If you were to see an old photo of me, your first impression would probably be that I am this gangsta type of motorcycle rider with a bunch of tattoos under the long-sleeved black blouse and leather jacket, with the red scarf on my head and my hair all greasy and messy. Ears and nose pierced, a cigarette in my mouth and a rather nasty character when I stop to fill in the reservoir of my mean Harley Davidson.
Well, maybe in the old days I was kind of a rebel. Today, I am happily married with a family and a very, very responsible job that takes its tax on my health in the form of immense stress. Which is why, although I ditched the clothes, tattoos, the long hair and the piercings, I kept the Harley Davidson. While back in the days it was a signature for my character, today my motorcycle is a getaway from the everyday stress.

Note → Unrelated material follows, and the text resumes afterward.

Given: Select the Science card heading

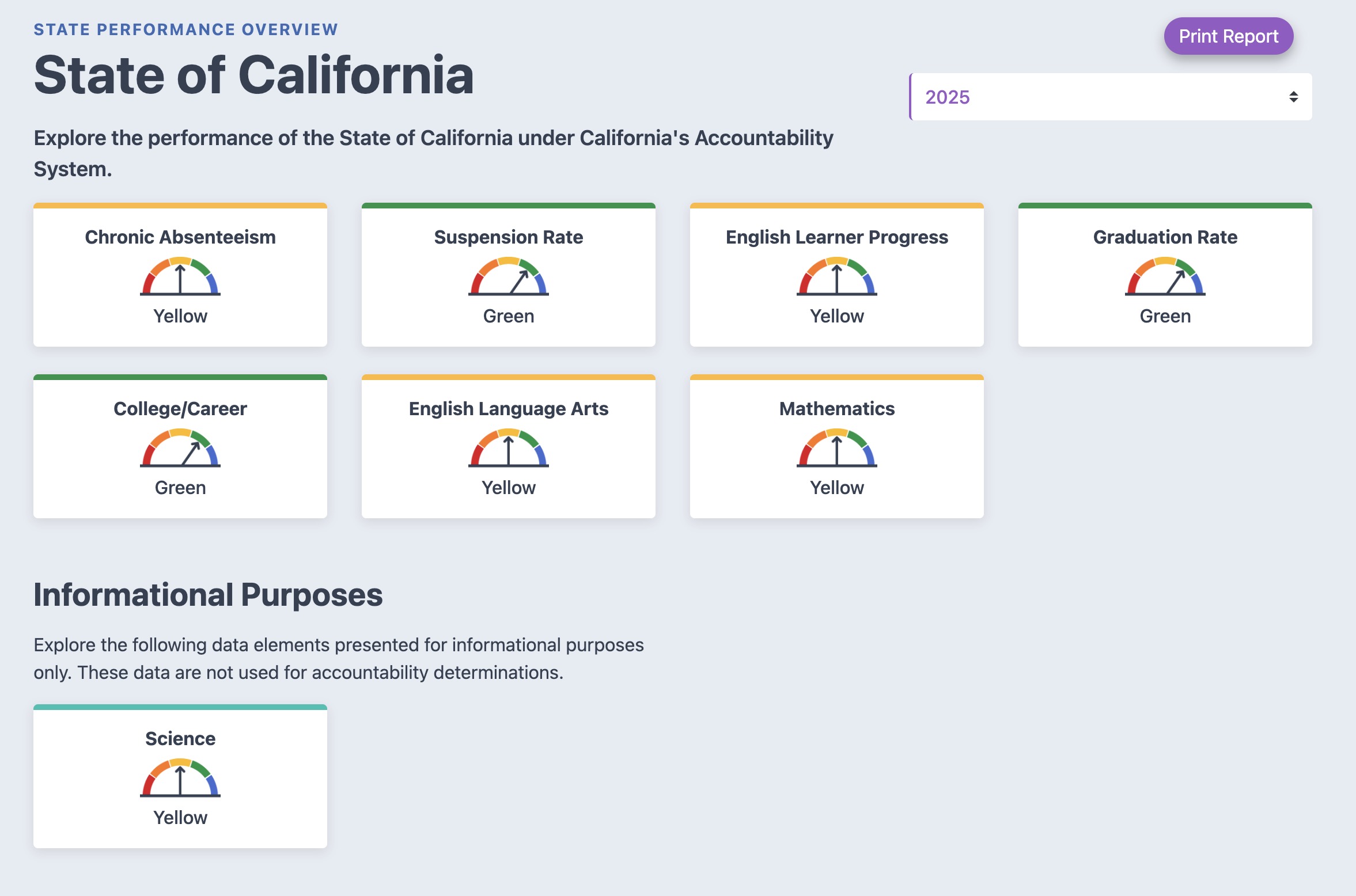Looking at the screenshot, I should 180,739.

If you have never owned a motorcycle, you won’t know what it means to a man. It’s like your baby (no pun intended), your ego booster, your most appreciated belonging. On top of it, when you ride a motorcycle at a speed that cuts the wind against you, the feeling of the adrenaline rush through your body is just irreplaceable. Not to talk about chasing the sun on an highway.
Because of all these things, you take care of your motorcycle. You make sure everything runs smoothly and nothing is rusty. You clean it, repair it, upgrade it. Because what it offers you, is worth every second and dollar you spend on it. So this post will be dedicated to all the tools and accessories for motorcycle you need to have in your garage to make sure you provide good care to your Harley (or other model whatsoever). The motorcycle is a machinery, therefore, maintaining it is a process comprised of a few steps.

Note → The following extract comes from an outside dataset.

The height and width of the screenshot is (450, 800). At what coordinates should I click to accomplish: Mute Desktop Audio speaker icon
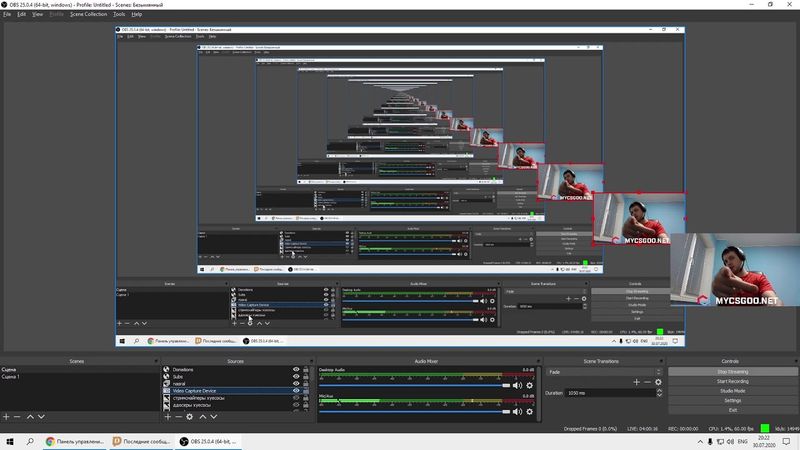pos(517,385)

Don’t Risk It: Checking and Verifying Pressures
Have it in mind that even if you’re keeping your motorcycle under a glass bell, humidity and temperature changes will do their thing on tires. When you feel that something just doesn’t sound right, the first thing to examine is pressure. You want to check the cold pressure and to do that you need to own a quality gauge among your accessories for motorcycle. Pressure checking should be done at least once in two weeks.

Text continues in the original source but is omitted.